There is, however, there is a simple how to delete cookies solution. Go to your web store and download a pop-up blocker that stops pop-ups and pop-unders, as well as overlays, while also giving you a tool to accept or reject cookies from websites you visit. You can stop third-party tracking cookies; general cookies and pop-up blockers are a good way of preventing your web activity from being tracked. They also help you stay concentrated on work as those annoying pop-ups and privacy request overlays are relegated to a small box or removed entirely.

That’s an easy Cookies, however, are not always evil. While they do track your activity online, they store passwords and save records of shopping wish lists, etc. You may not want to reject all cookies, but most are unwanted and unneeded. So, until they finally bite the dust and become history, here are two main recommended options for cookie control: The first is to use a pop-up blocker extension to prevent most pop-ups, including the ones that ask for cookie consent. The second is to manually go into your browser and remove them. The pop-up blocker has the benefit of stopping them before they load, but removing cookies is actually a lot easier than you might assume.

For Chrome on your computer: 

  1. At the top right, click ‘More.’
  2. Click ‘More tools’ and ‘Clear browsing data.’
  3. Choose a time range, or delete everything by selecting ‘All time.’
  4. Check the boxes next to: ‘Cookies and other site data’ and ‘Cached images and files.’
  5. Click ‘Clear data’ – and you’re done! 

Firefox allows cookies to be removed in pretty much the same way. Safari already blocks third-party cookies by default, but Apple users can also remove cookies via the Safari browser. Select the gear icon, click ‘preferences’ then ‘privacy’. Select ‘manage website data’ and pick the websites you want to remove your cookies from or select ‘remove all – remove now.’ We won’t go into all the other browsers as for the most part they follow a similar convention. As noted earlier, some are also switching over to Brave.

It is based on the Chromium web browser but is very privacy-focused and automatically blocks online advertisements and website trackers as a default. Brave reportedly has more than 50 million monthly active users and is growing. Brave faced controversy in 2020 after it was discovered that the browser had inserted affiliate referral codes navigating to the cryptocurrency trading site, Binance. The CEO apologized and called it a “mistake” and promised corrections. Controversies aside, Brave is considered by some to be the world’s ‘most privacy-focused’ browser and that has a strong appeal to those with such concerns.

Google knows it needs to change and in 2021, tried out something called the Federated Learning of Cohorts or FLoC. But in early 2022, it was yanked as too many argued that in essence, FLoC was just another tool giving ad companies much less and Google much more control over information.

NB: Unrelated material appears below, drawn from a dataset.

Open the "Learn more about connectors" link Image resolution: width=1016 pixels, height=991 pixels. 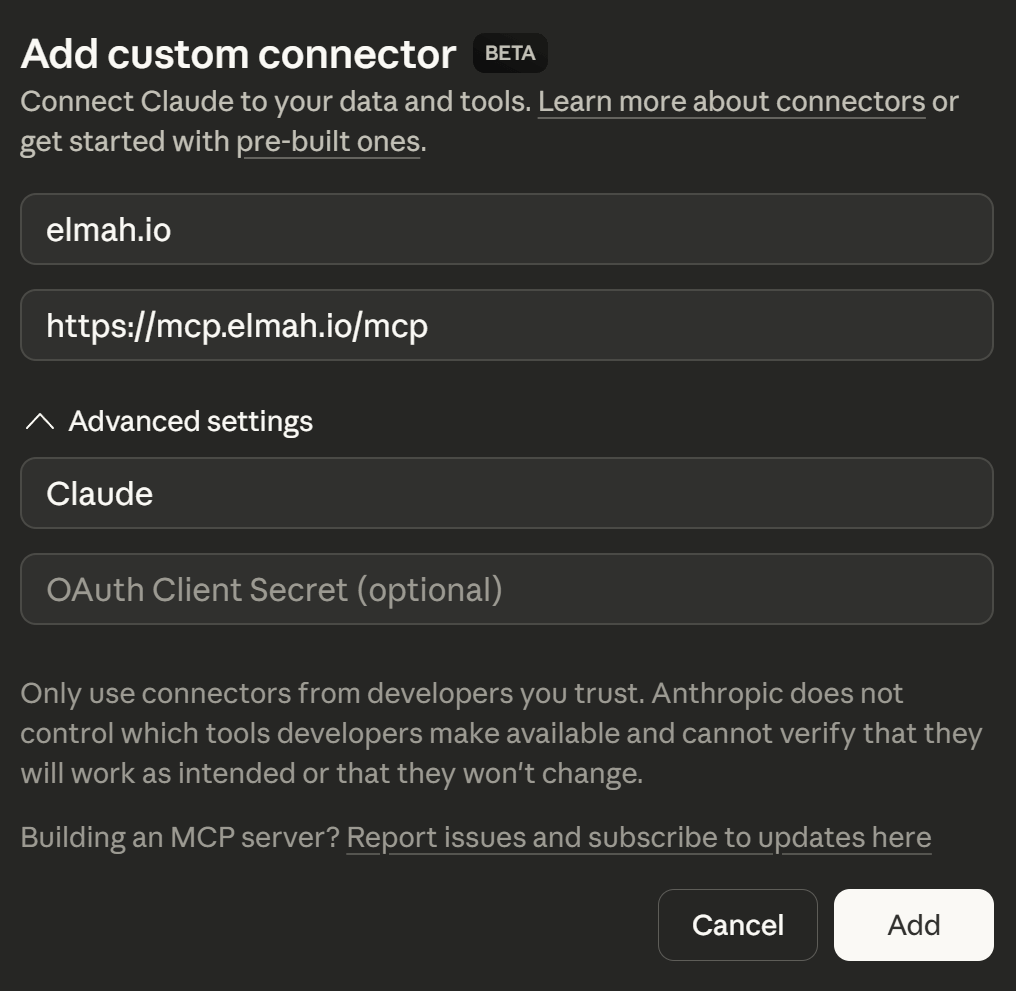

Now it’s trying something called Topics that works by analyzing your browsing history. After it works out the things you’re interested in, Chrome will record the ‘five most-visited categories’ you visit, and throw in a sixth ‘random’ category. These six categories are used to pick the ads you see and are shared with the websites you visit. Data is deleted after three weeks. Topics are not a done deal and remain mired in controversy. So, for now, the best move – especially for Chrome users – is to stay aware of, and block or remove cookies via your browser or a pop-up block extension.